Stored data
══════════

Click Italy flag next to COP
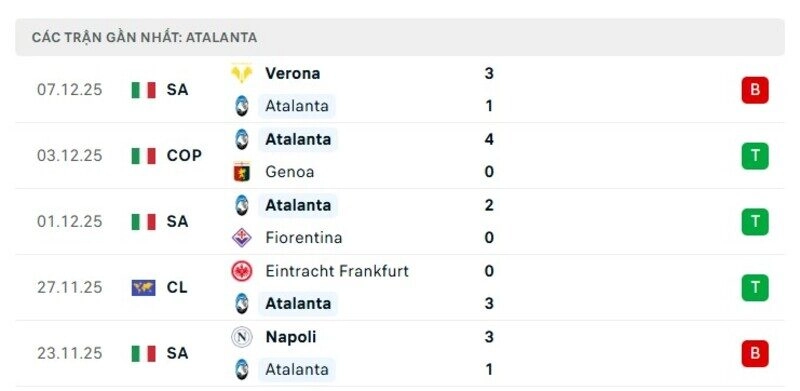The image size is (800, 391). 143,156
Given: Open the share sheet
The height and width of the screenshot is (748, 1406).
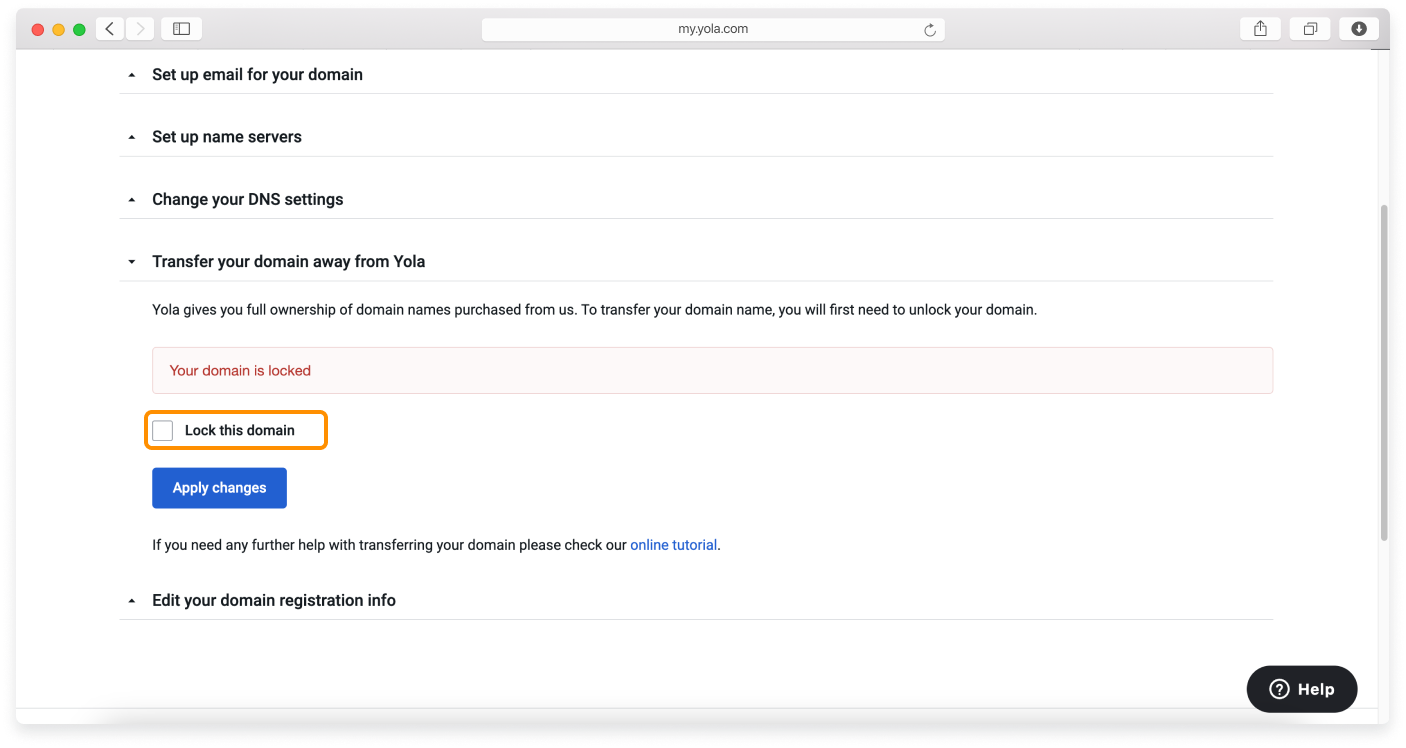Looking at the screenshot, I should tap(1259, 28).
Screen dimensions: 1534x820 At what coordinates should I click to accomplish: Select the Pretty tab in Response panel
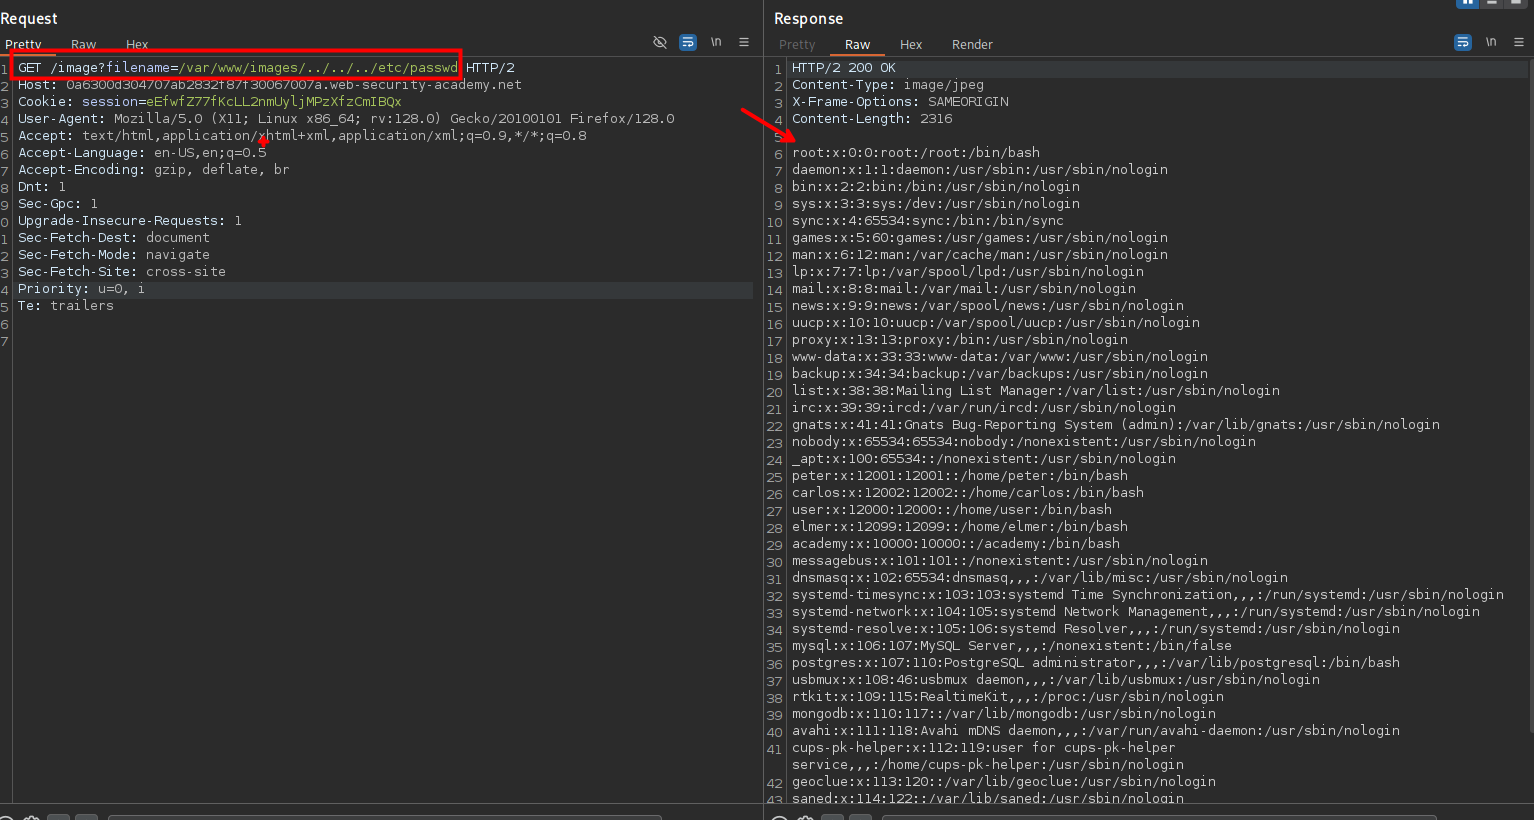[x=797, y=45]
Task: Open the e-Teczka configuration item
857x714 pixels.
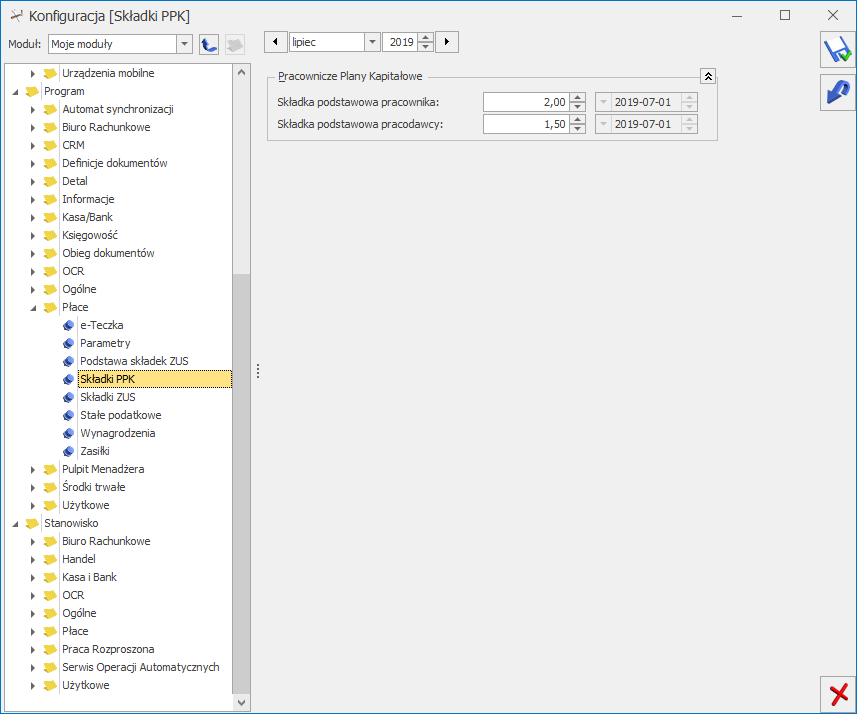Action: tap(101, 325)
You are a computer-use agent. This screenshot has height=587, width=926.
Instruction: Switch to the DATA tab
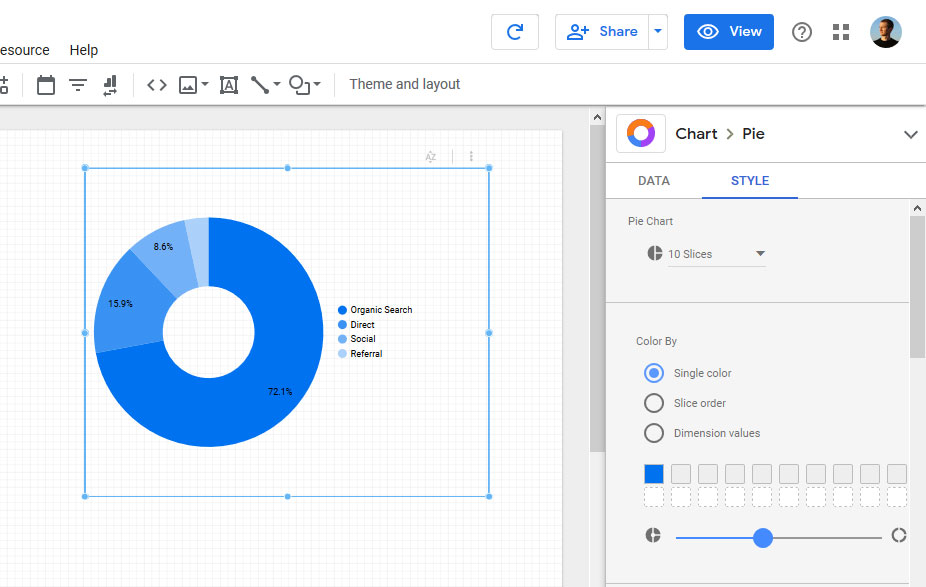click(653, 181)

══════════

The lines to repeat start at the one holding "You are a computer-use" and run through the last line of the records above; write them out exactly, both ends included, but not the pictures.

You are a computer-use agent. This screenshot has height=587, width=926.
Instruction: Switch to the DATA tab
click(653, 181)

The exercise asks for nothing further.